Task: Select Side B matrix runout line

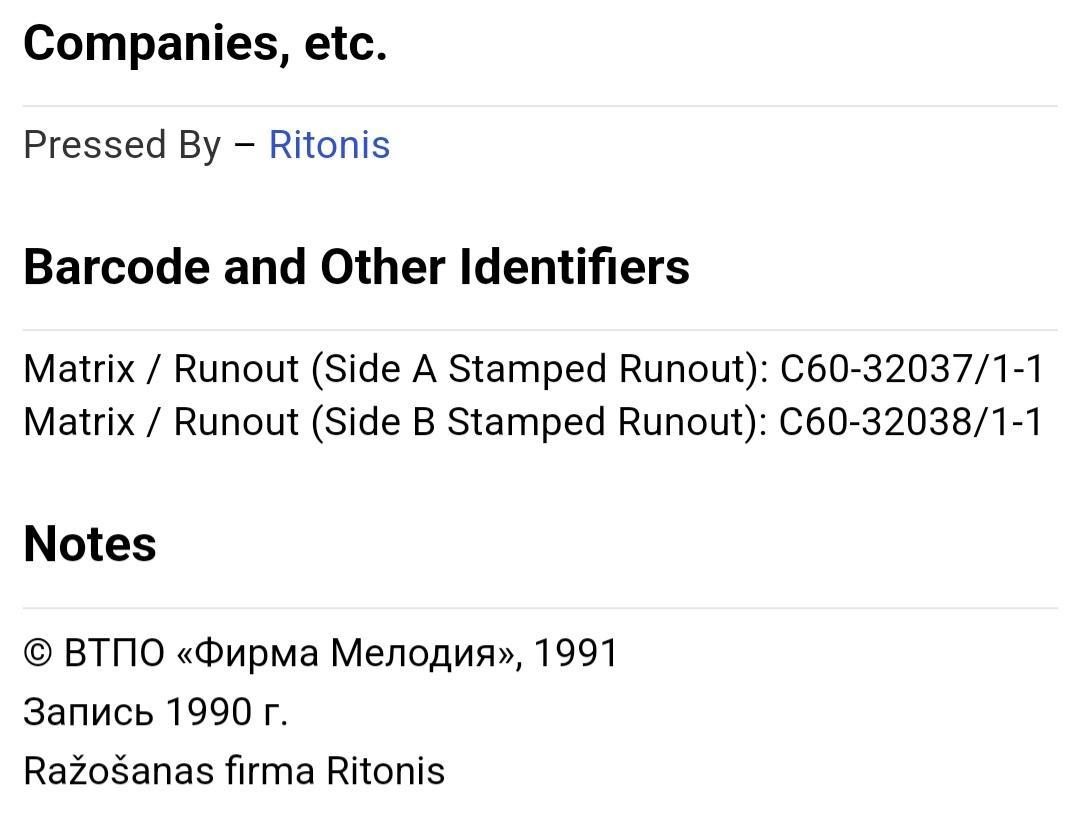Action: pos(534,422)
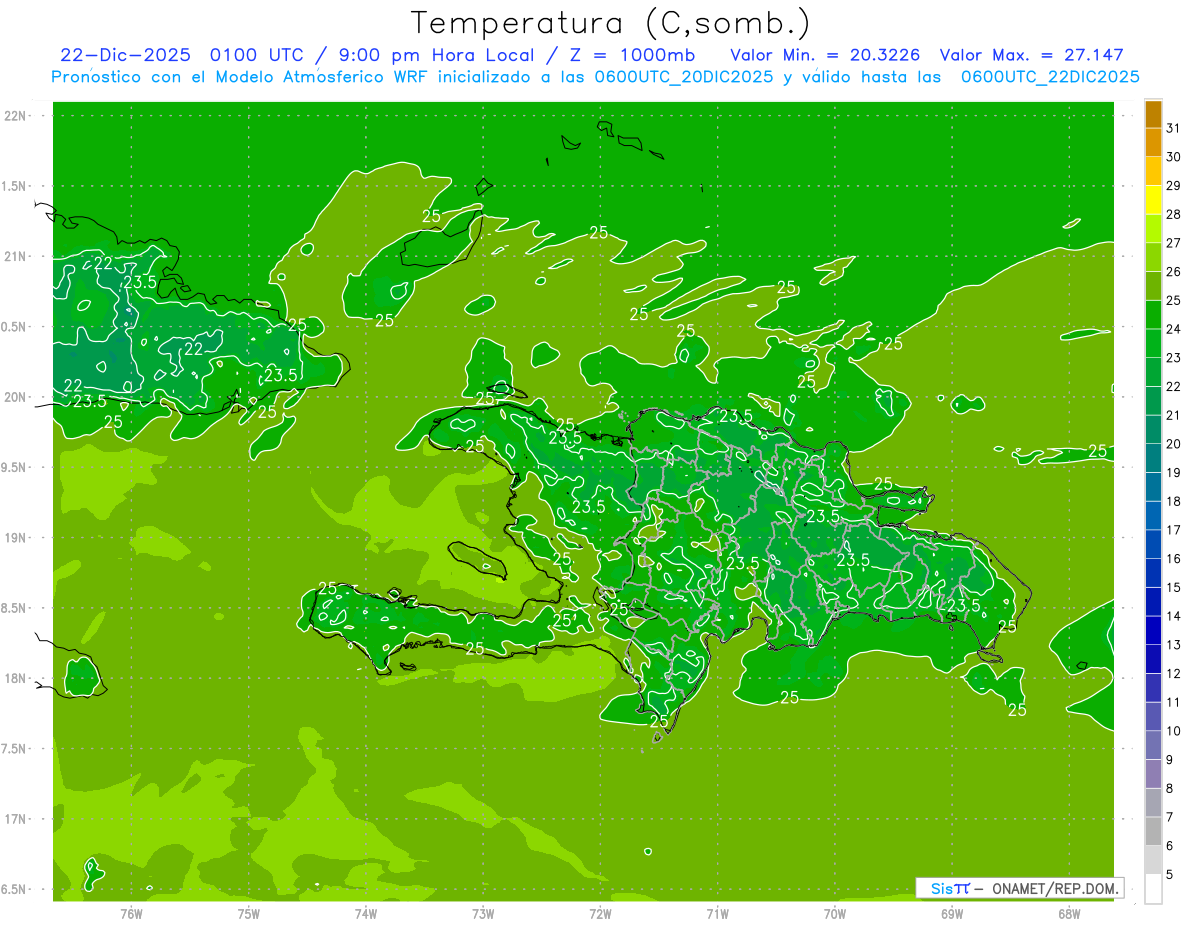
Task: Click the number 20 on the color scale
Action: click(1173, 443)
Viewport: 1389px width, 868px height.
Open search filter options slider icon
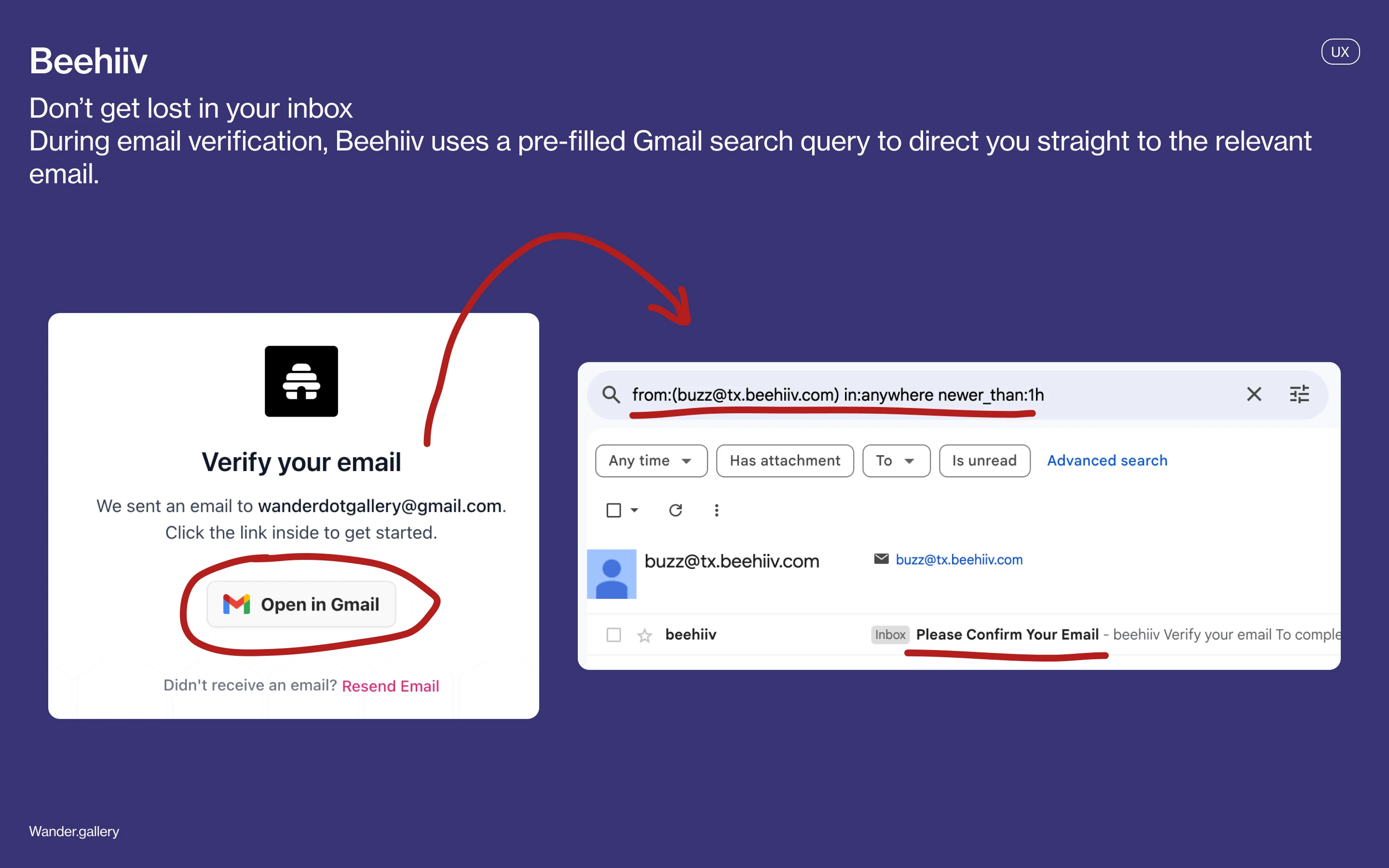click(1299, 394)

- [Beschreibung der Aufgabe]: Gib alle Zeilen oben unverändert zurück. Lass dabei die Bilder weg.

- [Als Antwort]:
Task: Select Side B matrix runout line

Action: pos(534,422)
Task: Click the number 20 on the color scale
Action: click(1173, 443)
Viewport: 1389px width, 868px height.
Open search filter options slider icon
click(1299, 394)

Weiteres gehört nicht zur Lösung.